There are no doubt some of you reading this who think American national interests stop at out borders. You are wrong. The unfortunate neo-isolationist tendency amongst certain factions in both parties is as dangerous now as it was when global war clouds were brewing in the 1930s.
Ignorant citizens prefer to stick their heads in the mud and pretend that what happens on the Rhine or the Amazon doesn’t effect Main Street U.S.A. Well, it does. Right now, the action is in London.
Recently the American-born Conservative Prime Minister Boris Johnson resigned his office over several minor scandals. He was pressured into it by party leaders. That can happen in a parliamentary system. Too bad, Johnson was a fine PM.
If their House of Commons, akin to our Congress, passes a “no confidence” vote in the prime minister then the PM is obliged to resign.
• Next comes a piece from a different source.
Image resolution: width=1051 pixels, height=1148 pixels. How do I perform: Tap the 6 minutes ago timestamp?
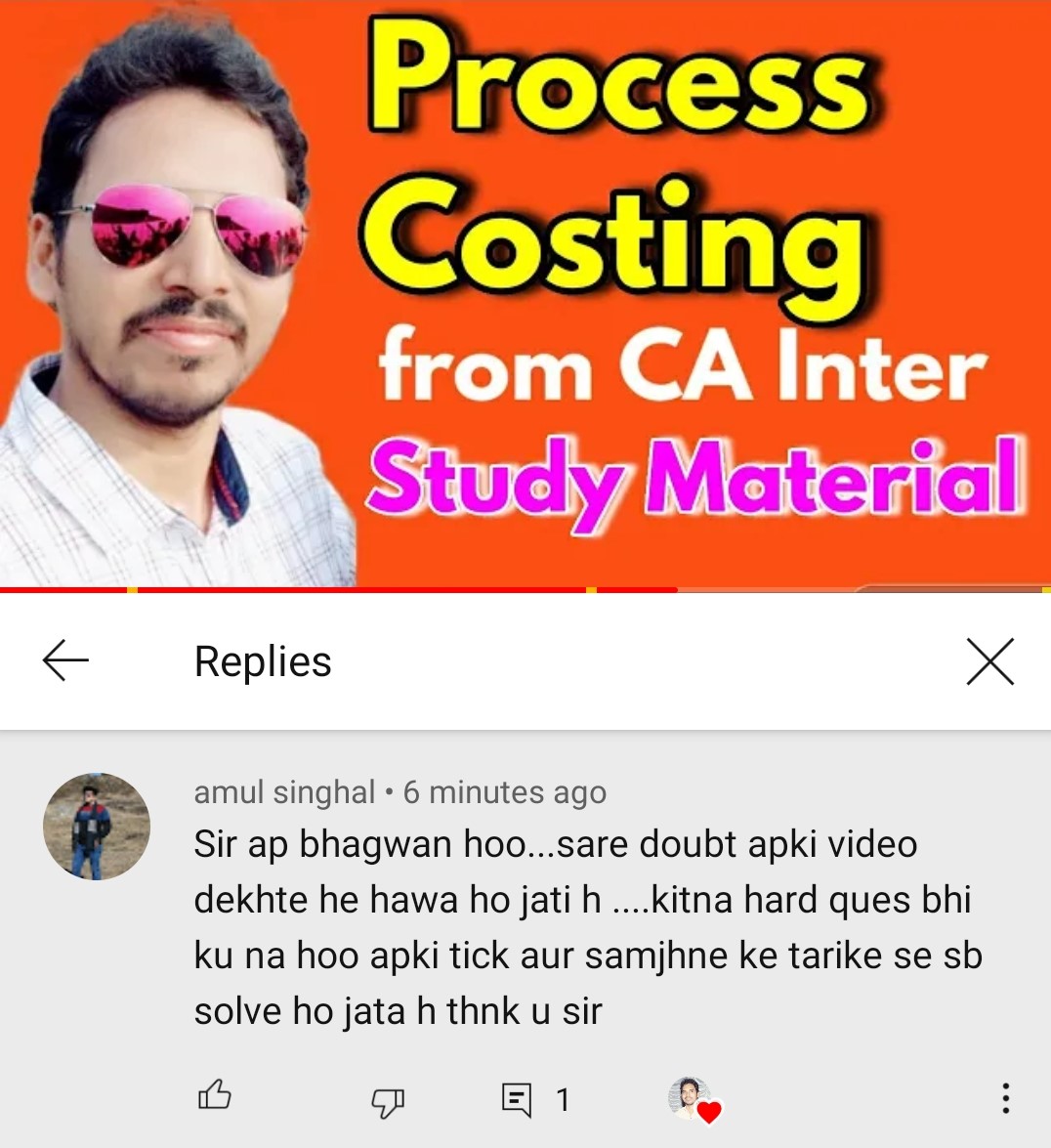click(x=505, y=792)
It would be like if our House passed impeachment against a president and then the chief executive would automatically leave office, not waiting for a Senate trial. Johnson was looking at a no confidence vote in the near future. So he resigned instead of being forced out.
That means the Conservative Party, not that conservative by American standards, needs to choose another prime minister. This happens by an initial vote by Conservative members of Parliament to whittle the competitors down to two from several.
Then a national vote of Conservative Party members, a bit like a national primary, happens and the party leader, who is also the PM, is chosen. The two who made the cut are Liz Truss and Rishi Sunak. Truss is the current Foreign Minister and Sunak is the former Finance Minister. One of them will be PM. Johnson is heading a caretaker government until the choice is announced by Conservatives in early September.
The British Conservative Party is similar these days, in American terms, to our moderate Democrats. They haven’t had a real conservative in office since Margaret Thatcher in the late 70s and all of the 80s. British Conservatives support strong gun control, nationalized health, and green policies as a matter of course. Yes, they are conservatives. The term is varied across the world, to a point.
But the Conservative Party is also very pro-American, economically generally conservative as we know it, and Trumpian in its working class appeal. The opposition Labour Party would make AOC feel right at home.
Truss is more conservative, also quietly backed by Johnson, and her gender makes her attractive to much of the Conservative Party membership. Sunak is of Indian heritage, wealthy, and is perceived by the media as young and dynamic, much the way Tony Blair was perceived in 1997. The British press is definitely pro-Sunak.
My call is that working class elements in the party will give the win to Truss, though Sunak will put up a very good show. It could go either way. Both would be good for America and both are infinitely better than any Labour PM. Though, watch for a Johnson comeback in several years. Just like Churchill in 1945, he’s not nearly done with politics.